[DESCRIPTION OF THE TASK]: Only the lines with the string "agent" are needed; return each of them from the entries below.

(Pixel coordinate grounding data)
▶
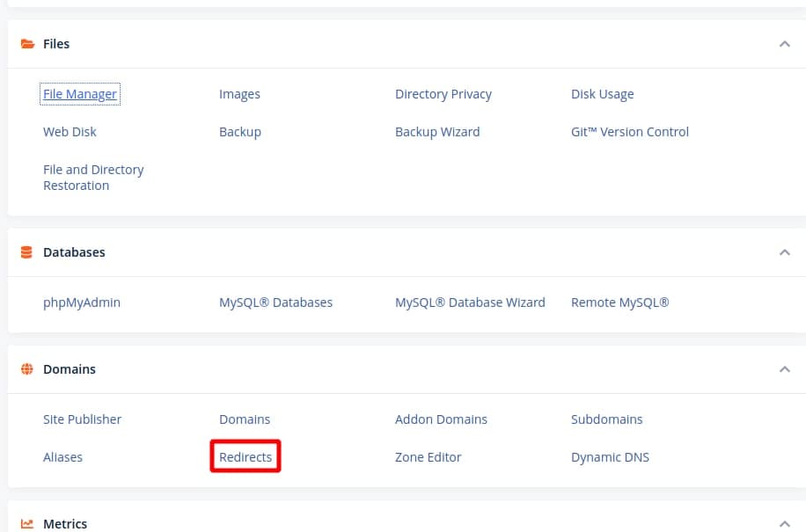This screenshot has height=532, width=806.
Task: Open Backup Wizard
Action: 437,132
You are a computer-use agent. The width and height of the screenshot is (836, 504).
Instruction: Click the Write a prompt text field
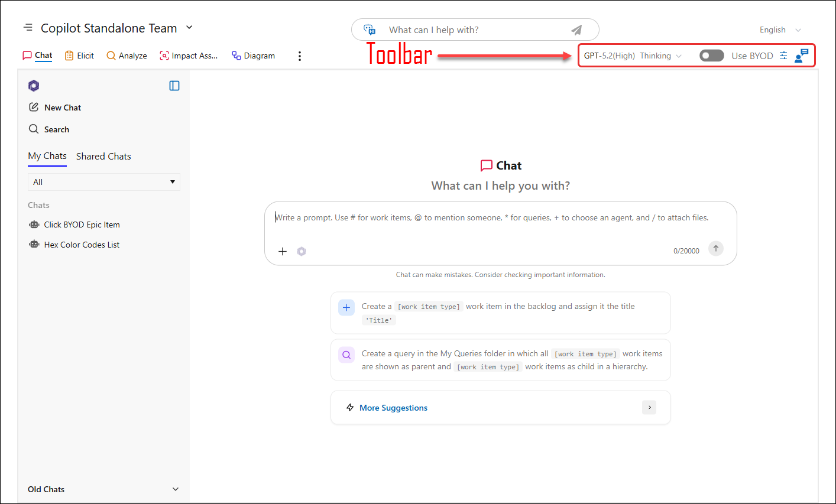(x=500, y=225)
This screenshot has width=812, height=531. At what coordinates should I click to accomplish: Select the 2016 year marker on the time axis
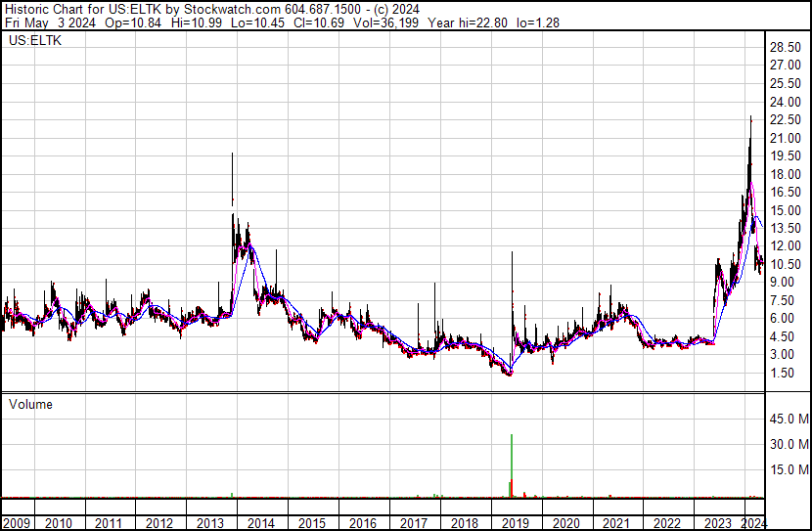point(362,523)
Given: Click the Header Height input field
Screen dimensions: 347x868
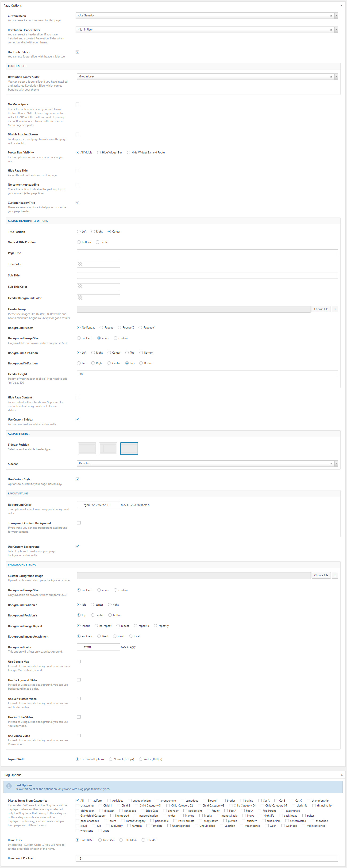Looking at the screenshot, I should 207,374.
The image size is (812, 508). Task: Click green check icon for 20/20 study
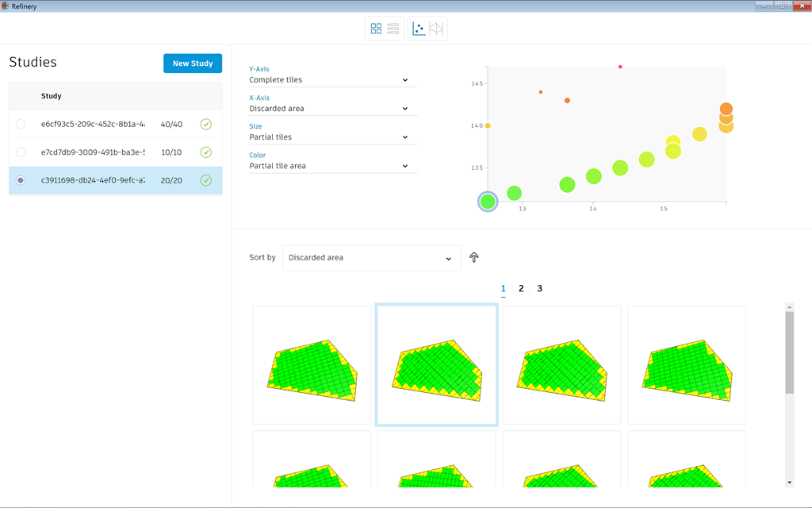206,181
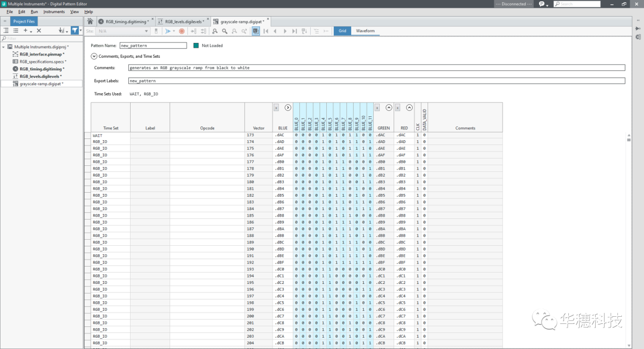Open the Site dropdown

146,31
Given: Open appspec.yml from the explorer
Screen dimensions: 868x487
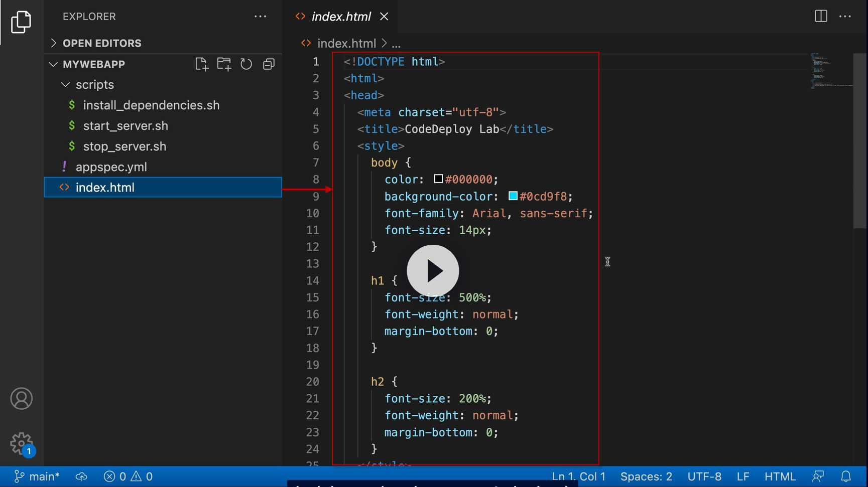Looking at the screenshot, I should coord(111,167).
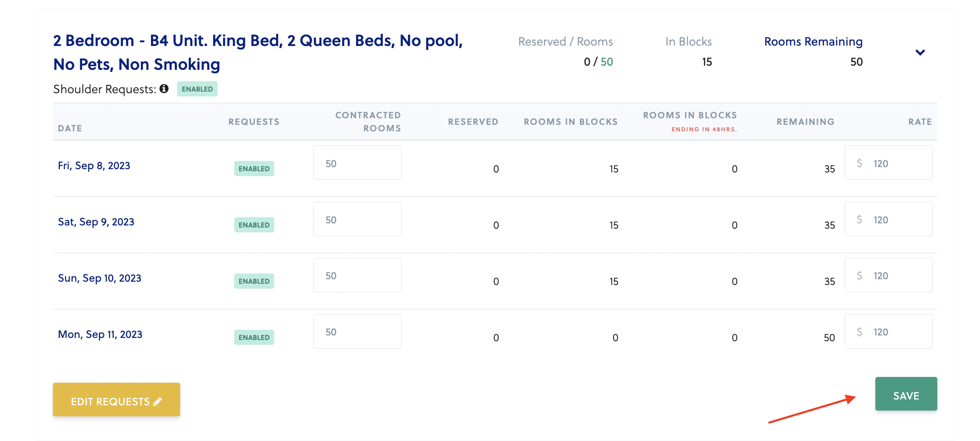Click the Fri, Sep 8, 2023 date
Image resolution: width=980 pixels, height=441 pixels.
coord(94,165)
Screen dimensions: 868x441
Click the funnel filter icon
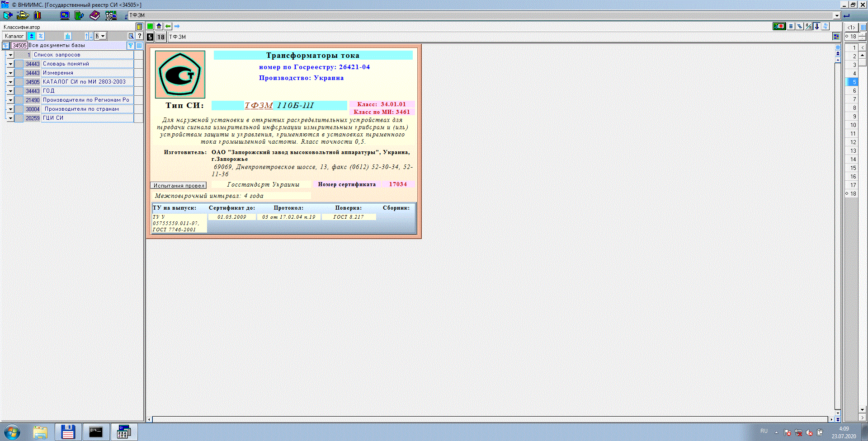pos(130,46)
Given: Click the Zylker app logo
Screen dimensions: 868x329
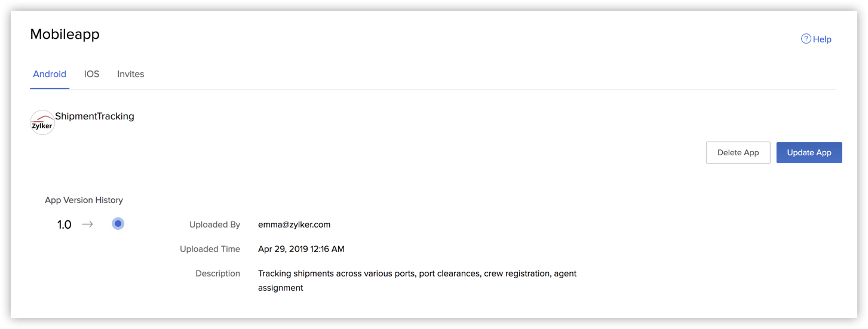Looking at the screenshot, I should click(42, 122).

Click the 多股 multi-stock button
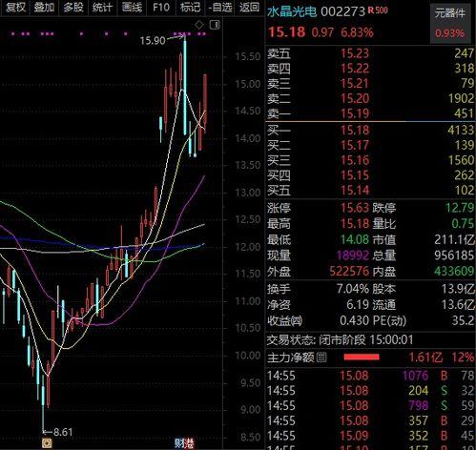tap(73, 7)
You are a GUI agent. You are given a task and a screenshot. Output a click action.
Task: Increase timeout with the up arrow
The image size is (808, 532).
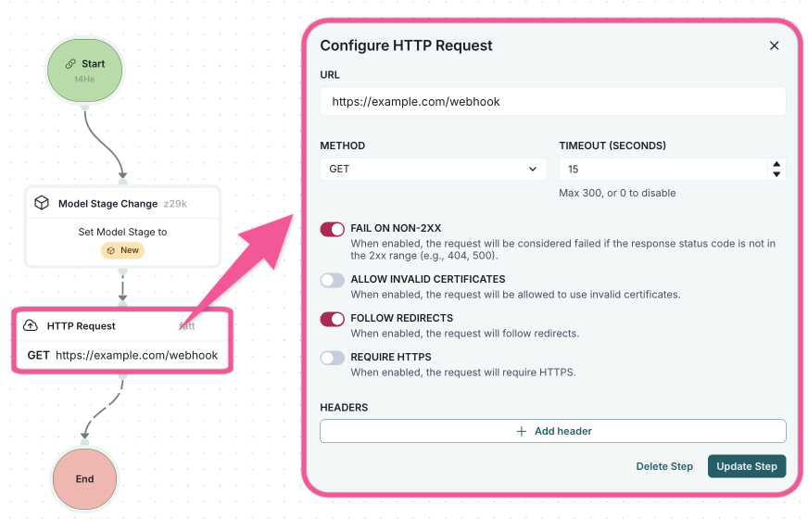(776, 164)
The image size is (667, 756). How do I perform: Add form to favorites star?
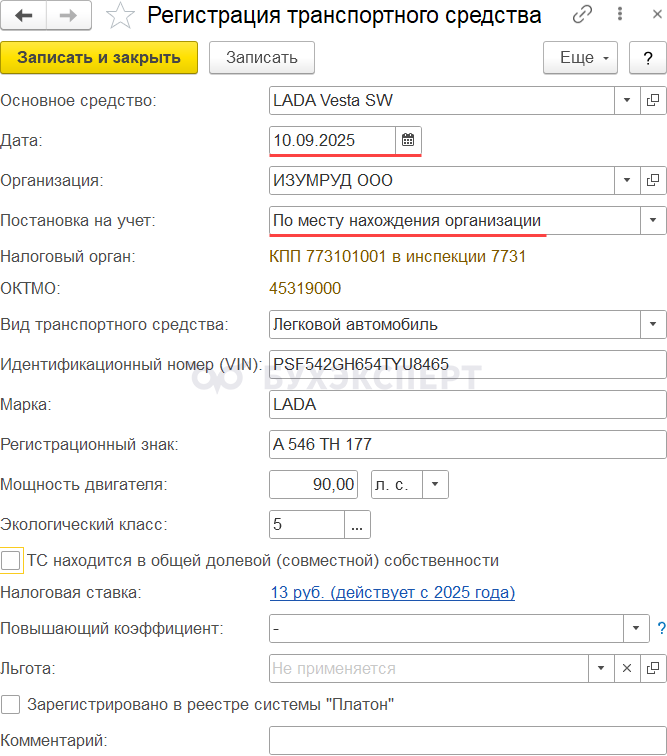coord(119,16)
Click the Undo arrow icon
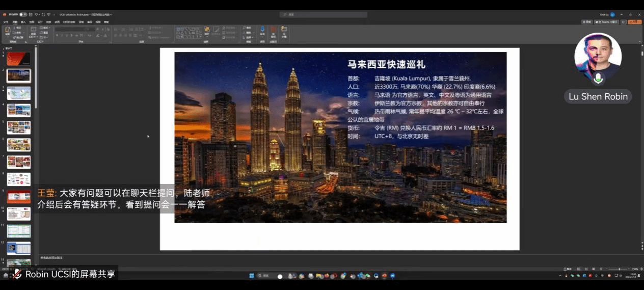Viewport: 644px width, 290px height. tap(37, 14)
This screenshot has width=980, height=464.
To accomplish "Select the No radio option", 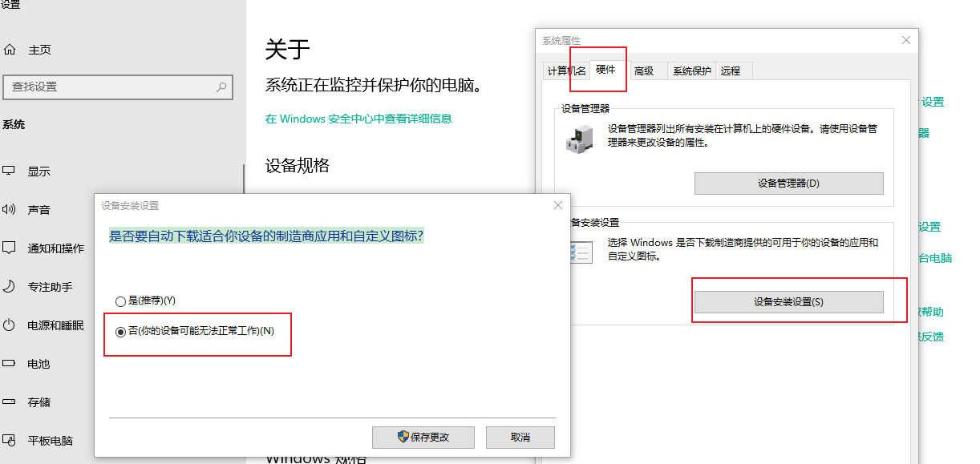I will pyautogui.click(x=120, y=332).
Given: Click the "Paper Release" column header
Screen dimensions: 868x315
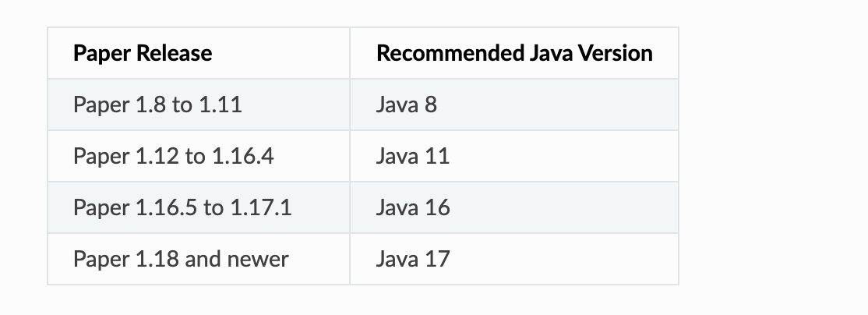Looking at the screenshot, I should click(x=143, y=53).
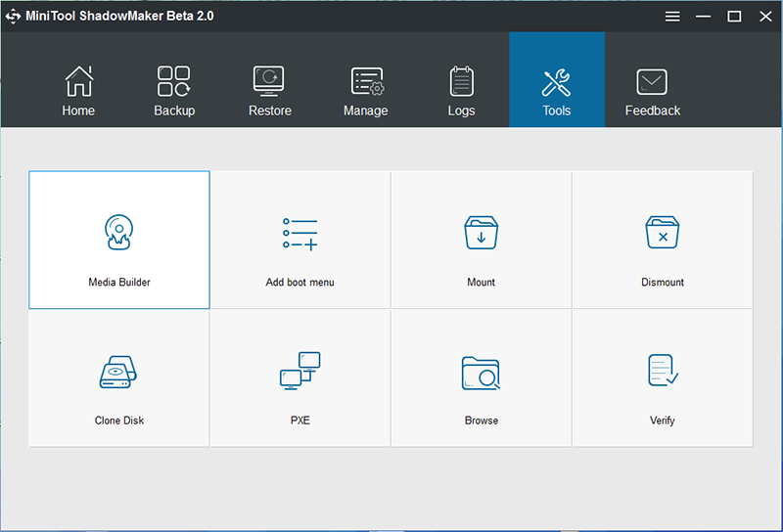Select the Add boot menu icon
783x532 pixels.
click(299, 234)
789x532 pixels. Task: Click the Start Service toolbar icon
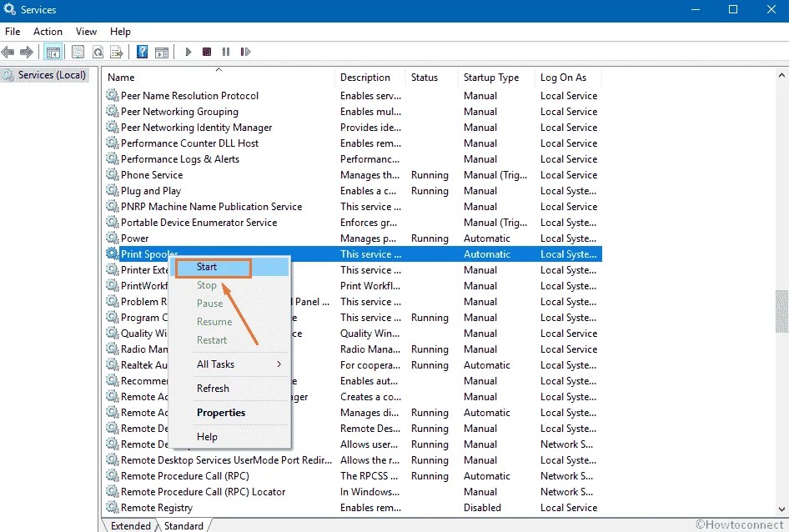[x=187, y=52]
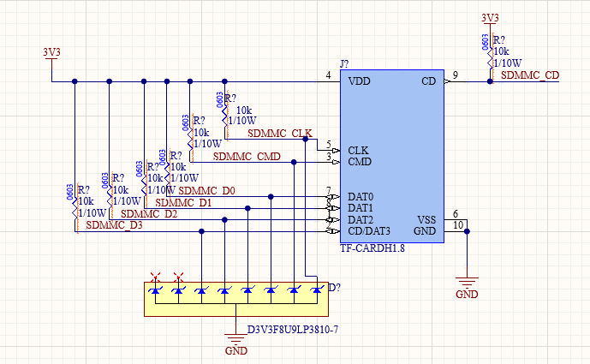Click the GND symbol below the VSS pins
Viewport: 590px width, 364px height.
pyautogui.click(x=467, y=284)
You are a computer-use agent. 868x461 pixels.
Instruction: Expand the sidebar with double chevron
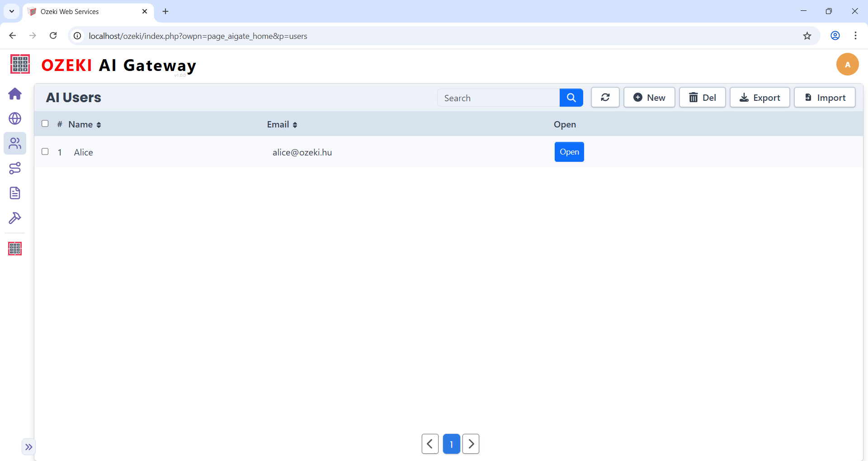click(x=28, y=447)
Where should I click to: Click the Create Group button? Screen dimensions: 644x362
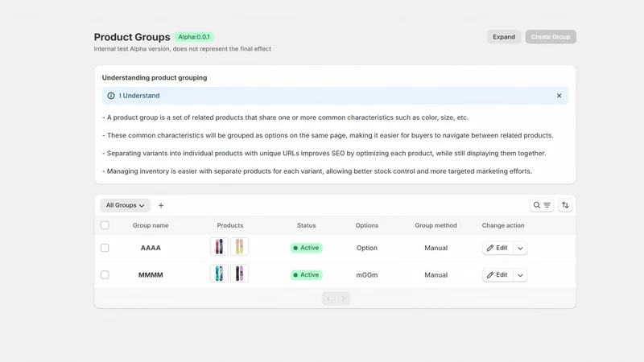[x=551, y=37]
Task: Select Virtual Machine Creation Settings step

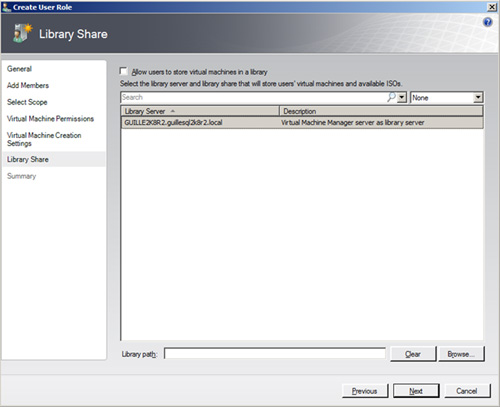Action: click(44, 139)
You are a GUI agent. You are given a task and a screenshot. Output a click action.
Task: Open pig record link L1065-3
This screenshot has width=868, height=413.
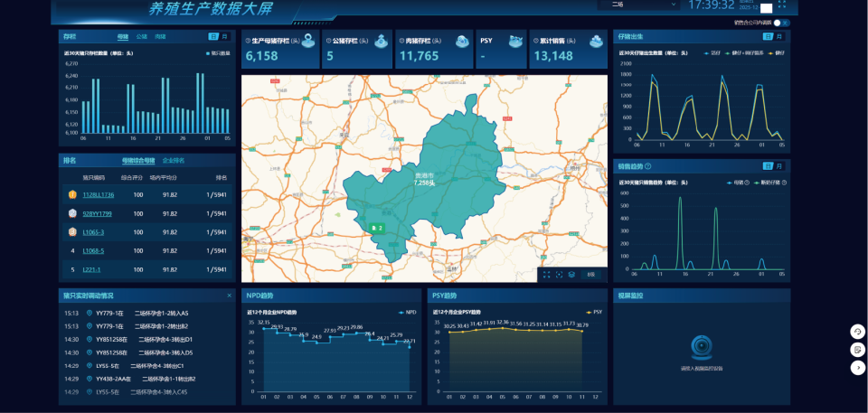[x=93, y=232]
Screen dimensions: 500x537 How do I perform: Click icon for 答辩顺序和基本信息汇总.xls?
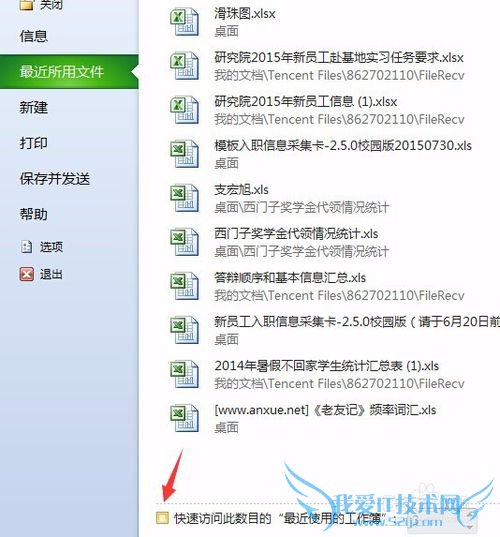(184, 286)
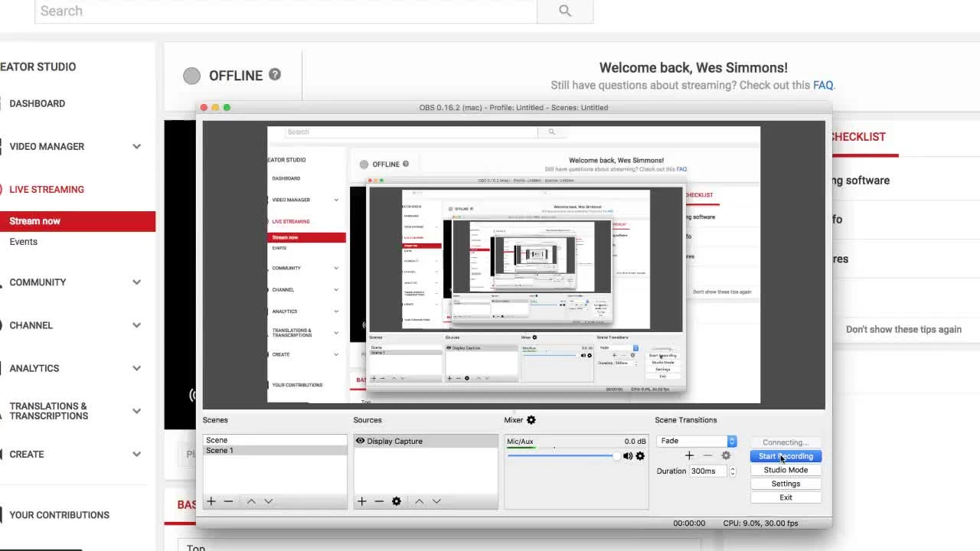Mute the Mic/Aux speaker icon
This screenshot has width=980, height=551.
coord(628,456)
◀
[ANSWER]:
You are a computer-use agent. The width and height of the screenshot is (836, 504).
You are a GUI agent. You are given a task and a screenshot. Output a click action.
You are a computer-use agent. 868x461 pixels.
You are a GUI agent. You are given a task and a screenshot. Output a click action.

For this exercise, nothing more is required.